In First Hail, the pair enters into an exploratory conversation. Only the subject matter was known in advance; the exploration part was a pleasant development. It's hard to know how much further to explore. The duo explores far enough. Maybe they'd already said what mattered from the outset. It turns out to be worth saying again. Or maybe it is new this time. In any case, this time it makes a lot of sense. Feels right.

- Jacob Walls

David Kechley

David Kechley first became fascinated with the idea of composing music as he heard his father, composer Gerald Kechley, play and refine passages at the piano over and over and over...and later found himself engaged in precisely the same activity. His early work is highly chromatic and expressionist as exemplified by Second Composition for Large Orchestra, premiered by the Seattle Symphony in 1968. Modality and lyricism followed later as did minimalist tendencies in the early 1990s. His music now draws from a variety of sources including classic works of the twentieth century and the more distant past, but also the present including forms of vernacular, popular, and ethnic music. Although these influences are generally integrated into a consistent style, the resulting musical landscapes which create sharp contrasts between lyricism, virtuosity, and dramatic gesture.
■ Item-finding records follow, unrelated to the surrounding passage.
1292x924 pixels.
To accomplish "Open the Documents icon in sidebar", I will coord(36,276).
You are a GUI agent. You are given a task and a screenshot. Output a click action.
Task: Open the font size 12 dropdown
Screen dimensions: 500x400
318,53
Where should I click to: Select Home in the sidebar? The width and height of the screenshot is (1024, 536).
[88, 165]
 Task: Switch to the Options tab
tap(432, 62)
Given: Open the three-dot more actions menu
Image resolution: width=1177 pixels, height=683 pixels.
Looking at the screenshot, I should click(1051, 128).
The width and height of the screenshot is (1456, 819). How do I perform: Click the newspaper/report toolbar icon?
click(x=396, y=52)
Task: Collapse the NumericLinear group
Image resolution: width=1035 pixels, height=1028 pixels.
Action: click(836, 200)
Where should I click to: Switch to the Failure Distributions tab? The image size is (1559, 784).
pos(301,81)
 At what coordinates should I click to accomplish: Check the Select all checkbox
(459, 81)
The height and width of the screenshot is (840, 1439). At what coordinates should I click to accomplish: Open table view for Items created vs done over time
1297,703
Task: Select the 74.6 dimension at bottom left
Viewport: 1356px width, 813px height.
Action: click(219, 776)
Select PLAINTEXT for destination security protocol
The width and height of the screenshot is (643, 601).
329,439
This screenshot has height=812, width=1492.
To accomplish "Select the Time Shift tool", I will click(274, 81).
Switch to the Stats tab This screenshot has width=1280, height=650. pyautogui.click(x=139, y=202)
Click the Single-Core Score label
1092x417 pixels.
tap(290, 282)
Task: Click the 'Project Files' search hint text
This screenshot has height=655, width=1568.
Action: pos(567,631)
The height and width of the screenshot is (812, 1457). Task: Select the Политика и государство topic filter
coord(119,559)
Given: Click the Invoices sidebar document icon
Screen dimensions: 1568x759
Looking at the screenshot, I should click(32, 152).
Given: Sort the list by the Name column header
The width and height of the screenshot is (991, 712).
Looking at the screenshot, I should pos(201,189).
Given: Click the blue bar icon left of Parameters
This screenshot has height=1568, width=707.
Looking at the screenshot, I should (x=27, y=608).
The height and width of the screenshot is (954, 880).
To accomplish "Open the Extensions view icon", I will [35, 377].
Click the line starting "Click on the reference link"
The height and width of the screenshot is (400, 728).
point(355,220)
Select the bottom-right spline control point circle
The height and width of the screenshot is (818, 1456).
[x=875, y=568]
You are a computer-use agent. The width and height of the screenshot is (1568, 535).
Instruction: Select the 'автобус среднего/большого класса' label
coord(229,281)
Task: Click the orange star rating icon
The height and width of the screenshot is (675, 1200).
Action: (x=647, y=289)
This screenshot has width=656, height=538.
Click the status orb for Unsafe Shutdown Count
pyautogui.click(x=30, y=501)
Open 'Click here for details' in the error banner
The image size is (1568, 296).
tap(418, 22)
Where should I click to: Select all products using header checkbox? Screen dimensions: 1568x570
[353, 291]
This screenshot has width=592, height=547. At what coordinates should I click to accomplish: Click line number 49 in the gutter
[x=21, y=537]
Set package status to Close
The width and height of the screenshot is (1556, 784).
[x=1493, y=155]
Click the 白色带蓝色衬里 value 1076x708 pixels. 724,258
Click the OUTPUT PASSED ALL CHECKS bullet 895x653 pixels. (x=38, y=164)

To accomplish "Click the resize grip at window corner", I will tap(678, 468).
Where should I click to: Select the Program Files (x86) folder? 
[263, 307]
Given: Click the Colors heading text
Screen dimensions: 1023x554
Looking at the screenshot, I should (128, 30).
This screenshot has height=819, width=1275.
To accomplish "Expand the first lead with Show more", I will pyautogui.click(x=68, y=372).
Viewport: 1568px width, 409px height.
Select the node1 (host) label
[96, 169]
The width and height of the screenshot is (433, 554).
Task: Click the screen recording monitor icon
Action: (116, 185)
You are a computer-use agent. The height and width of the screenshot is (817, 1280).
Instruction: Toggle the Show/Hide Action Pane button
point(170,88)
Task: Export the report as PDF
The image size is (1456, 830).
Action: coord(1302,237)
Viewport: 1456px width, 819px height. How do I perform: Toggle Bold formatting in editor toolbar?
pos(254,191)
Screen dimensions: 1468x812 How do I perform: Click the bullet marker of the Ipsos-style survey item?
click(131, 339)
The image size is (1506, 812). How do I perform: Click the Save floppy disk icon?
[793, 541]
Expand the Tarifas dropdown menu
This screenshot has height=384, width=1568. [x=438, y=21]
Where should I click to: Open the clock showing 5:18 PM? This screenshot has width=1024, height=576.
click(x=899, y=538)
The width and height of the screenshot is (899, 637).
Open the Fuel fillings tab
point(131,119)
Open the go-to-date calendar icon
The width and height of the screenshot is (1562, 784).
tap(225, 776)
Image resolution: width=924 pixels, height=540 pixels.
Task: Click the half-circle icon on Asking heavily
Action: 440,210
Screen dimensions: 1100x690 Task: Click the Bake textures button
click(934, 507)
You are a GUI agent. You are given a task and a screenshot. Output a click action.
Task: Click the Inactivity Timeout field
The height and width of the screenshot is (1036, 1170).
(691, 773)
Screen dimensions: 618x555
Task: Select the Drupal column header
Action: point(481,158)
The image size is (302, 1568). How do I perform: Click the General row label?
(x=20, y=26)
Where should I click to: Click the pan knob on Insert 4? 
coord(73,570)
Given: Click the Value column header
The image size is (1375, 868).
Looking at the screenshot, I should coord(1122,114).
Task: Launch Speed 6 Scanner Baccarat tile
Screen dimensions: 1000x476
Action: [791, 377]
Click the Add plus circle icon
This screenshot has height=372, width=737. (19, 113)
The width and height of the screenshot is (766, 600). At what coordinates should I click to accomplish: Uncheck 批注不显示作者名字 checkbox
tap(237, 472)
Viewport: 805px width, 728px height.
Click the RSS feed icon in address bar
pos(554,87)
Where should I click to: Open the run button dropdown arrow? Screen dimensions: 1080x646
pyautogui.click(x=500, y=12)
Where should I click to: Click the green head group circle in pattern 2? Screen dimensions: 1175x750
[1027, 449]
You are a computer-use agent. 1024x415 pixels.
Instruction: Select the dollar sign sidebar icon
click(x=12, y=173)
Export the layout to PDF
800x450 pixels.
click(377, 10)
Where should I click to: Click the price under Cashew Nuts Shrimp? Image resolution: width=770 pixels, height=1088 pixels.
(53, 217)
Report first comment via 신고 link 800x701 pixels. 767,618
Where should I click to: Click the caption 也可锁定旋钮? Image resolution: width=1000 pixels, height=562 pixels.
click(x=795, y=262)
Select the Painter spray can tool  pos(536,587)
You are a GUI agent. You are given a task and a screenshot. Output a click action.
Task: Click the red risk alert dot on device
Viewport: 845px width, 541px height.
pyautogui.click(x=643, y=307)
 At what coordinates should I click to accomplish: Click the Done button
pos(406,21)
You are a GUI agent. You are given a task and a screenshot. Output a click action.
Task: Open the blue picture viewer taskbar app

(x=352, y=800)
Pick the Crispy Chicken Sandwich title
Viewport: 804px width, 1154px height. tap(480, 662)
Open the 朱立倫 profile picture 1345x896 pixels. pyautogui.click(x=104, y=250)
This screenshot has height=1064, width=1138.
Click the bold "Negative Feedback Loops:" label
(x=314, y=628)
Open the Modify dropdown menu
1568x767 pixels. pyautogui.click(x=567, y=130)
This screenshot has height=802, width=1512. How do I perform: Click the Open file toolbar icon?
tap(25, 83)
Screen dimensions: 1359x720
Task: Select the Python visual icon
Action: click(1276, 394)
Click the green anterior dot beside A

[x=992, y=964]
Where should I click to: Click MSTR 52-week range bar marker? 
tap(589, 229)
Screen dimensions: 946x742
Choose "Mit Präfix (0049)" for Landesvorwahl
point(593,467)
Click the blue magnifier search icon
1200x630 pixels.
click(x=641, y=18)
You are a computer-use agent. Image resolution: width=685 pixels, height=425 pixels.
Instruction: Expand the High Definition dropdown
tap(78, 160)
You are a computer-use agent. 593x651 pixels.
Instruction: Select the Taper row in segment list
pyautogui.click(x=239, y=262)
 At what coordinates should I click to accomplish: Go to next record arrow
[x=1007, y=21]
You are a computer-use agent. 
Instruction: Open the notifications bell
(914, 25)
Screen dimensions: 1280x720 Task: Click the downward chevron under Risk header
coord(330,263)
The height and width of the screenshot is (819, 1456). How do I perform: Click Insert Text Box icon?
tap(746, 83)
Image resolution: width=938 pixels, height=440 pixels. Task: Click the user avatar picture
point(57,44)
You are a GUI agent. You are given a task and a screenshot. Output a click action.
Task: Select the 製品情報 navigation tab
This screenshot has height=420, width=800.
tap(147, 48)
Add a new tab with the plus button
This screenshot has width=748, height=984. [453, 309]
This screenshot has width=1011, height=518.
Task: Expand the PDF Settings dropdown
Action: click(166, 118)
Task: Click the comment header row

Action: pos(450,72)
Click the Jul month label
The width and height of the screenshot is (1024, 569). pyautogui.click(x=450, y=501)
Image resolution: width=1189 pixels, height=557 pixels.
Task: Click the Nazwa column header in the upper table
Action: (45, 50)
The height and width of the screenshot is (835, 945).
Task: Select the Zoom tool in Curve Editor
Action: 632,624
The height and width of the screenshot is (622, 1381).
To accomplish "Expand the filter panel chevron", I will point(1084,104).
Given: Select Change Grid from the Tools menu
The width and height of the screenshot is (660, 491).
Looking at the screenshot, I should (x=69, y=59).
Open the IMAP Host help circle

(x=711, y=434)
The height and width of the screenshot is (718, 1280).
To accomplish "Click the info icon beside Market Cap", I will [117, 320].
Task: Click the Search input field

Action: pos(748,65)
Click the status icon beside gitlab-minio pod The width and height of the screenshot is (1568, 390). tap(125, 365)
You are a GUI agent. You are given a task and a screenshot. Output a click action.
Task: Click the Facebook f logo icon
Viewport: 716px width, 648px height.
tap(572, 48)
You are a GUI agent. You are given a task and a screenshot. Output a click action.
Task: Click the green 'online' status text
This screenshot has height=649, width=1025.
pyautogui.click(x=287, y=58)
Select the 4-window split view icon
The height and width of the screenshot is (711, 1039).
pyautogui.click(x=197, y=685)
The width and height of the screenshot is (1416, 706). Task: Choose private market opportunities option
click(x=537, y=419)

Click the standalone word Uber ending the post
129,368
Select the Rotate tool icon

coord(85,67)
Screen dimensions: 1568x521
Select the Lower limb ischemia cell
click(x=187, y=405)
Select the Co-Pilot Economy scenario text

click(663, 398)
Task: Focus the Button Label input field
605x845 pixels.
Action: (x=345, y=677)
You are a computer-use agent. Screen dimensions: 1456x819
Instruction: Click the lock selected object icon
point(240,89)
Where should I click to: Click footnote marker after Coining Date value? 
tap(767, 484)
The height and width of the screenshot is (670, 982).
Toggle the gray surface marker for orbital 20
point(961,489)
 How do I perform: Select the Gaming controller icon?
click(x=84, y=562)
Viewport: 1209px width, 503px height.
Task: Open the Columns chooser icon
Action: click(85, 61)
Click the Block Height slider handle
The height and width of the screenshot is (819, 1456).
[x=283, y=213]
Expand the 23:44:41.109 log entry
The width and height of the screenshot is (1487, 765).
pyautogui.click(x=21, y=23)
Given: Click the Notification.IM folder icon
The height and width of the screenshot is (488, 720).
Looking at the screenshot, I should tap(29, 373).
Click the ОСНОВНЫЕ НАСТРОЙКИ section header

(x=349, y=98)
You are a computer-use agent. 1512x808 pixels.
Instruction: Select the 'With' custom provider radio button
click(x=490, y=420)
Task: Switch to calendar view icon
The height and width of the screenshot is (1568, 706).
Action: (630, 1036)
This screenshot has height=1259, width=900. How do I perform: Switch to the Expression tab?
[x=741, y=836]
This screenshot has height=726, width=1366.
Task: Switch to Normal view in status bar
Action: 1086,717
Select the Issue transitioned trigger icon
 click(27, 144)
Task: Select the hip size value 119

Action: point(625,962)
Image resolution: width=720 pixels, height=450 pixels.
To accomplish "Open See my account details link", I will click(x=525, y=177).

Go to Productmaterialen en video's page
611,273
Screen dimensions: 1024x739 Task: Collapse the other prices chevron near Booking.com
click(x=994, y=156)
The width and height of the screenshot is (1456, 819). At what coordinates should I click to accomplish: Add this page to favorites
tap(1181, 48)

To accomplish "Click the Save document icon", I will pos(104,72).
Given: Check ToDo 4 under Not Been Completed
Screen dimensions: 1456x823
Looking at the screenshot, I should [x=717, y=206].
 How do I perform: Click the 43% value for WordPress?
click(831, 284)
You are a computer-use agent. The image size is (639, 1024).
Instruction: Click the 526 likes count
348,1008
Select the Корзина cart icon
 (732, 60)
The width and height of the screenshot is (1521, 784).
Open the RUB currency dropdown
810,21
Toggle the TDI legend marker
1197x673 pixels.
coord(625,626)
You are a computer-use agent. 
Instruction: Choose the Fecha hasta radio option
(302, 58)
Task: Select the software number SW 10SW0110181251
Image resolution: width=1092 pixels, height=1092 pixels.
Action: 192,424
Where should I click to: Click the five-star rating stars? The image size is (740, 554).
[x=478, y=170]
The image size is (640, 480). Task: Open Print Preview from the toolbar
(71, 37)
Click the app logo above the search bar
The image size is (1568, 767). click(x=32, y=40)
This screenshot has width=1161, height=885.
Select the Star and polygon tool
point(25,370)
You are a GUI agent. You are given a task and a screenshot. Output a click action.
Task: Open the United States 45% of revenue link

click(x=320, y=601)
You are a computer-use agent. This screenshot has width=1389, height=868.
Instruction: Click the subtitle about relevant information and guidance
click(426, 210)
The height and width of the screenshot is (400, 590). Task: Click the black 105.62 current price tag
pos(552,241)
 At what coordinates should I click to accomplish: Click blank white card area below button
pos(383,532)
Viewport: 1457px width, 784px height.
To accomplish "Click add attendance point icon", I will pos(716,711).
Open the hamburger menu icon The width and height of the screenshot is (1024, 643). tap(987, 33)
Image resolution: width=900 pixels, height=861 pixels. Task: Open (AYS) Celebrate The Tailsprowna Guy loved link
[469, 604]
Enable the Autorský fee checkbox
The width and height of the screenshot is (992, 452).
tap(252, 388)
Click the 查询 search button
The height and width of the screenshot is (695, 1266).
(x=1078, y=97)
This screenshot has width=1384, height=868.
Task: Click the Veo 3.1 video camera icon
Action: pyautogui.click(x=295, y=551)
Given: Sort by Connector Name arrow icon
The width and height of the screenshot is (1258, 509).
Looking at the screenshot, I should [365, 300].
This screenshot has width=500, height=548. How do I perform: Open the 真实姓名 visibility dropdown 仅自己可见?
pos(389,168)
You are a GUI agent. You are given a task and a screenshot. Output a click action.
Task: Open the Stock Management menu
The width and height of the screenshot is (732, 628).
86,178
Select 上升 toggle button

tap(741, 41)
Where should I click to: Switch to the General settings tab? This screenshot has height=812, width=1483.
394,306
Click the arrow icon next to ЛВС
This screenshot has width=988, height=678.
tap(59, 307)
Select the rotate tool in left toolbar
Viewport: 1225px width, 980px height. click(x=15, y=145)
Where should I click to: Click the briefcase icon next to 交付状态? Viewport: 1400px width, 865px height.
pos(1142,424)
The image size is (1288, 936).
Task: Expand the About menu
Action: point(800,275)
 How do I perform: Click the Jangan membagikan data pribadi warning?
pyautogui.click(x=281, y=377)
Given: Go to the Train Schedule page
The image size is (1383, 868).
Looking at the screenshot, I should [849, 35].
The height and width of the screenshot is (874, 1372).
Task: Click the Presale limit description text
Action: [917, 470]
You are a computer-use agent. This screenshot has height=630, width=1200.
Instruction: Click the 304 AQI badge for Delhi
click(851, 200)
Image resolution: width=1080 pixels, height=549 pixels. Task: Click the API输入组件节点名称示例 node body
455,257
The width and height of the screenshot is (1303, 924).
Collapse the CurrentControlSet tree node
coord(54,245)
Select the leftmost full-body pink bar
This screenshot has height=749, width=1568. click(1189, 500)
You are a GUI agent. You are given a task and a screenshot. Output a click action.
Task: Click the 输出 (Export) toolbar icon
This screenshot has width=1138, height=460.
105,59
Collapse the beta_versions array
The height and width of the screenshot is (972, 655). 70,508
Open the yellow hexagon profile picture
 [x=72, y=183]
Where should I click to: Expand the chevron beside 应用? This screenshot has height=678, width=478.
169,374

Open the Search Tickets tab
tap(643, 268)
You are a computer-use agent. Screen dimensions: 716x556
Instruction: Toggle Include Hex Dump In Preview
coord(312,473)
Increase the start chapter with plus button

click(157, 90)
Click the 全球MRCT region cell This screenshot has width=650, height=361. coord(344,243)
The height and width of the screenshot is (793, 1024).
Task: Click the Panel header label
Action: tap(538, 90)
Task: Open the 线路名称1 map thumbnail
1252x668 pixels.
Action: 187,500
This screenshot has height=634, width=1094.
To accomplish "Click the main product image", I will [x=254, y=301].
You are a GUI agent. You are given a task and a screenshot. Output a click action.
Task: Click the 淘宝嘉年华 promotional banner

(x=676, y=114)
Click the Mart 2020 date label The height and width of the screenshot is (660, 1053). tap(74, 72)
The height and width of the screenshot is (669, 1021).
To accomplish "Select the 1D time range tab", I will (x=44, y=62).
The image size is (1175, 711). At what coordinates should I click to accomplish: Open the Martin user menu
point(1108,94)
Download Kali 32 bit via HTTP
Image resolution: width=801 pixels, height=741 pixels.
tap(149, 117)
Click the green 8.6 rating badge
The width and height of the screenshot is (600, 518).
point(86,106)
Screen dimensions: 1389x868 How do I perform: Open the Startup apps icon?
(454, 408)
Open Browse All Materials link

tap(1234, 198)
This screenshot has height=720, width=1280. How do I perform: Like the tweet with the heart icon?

UNTIMELY PASSAGES: A Slow Groove was written for Tom Bergeron and Candy Chiu as a memorial to our mutual colleague and friend, Steven Bodner who died tragically and suddenly almost one year ago today. Steve was one of the most energetic and devoted advocates for new music that I have ever known and loved not only the music, but also the ideas behind the pieces he performed. Music at Williams will never be the same without him.

When Tom suggested to me last spring that I compose a work for the two of them I thought first of the fine flugelhorn sound he created with his quintet, which I had just heard in Chapin Hall a week before and how well this might work with the sound of the marimba. Tom had also issued an amusing challenge to the audience that night to try and guess the meter of the one of the pieces they were about to play, which turned out to be 15/8. As I thought about what a piece for marimba and flugelhorn might be, I remembered some material I had developed many years ago for a presentation at Doshisha Women’s College in Japan in 1991. I had worked up several little pieces with which I could demonstrate some MIDI software (still a new technology then) and also use student performers at the school in an interactive way. One of those pieces later became KARASUMA: A Fast Funk for Orchestra premiered by the Boston Pops in 1993. There was also another idea I had developed back then and even though I had always liked the material, it had never found its way into a fully developed work. As I remembered this I realized that not only would it work perfectly for the marimba, but that it was also an appropriate answer to Tom’s challenge because the meter was 15/8! Clearly it was a sign that this was a work I was supposed to write and that it was finally time, as with Rip van Winkle, for this patient little musical character to wake up after lying dormant for 20 years!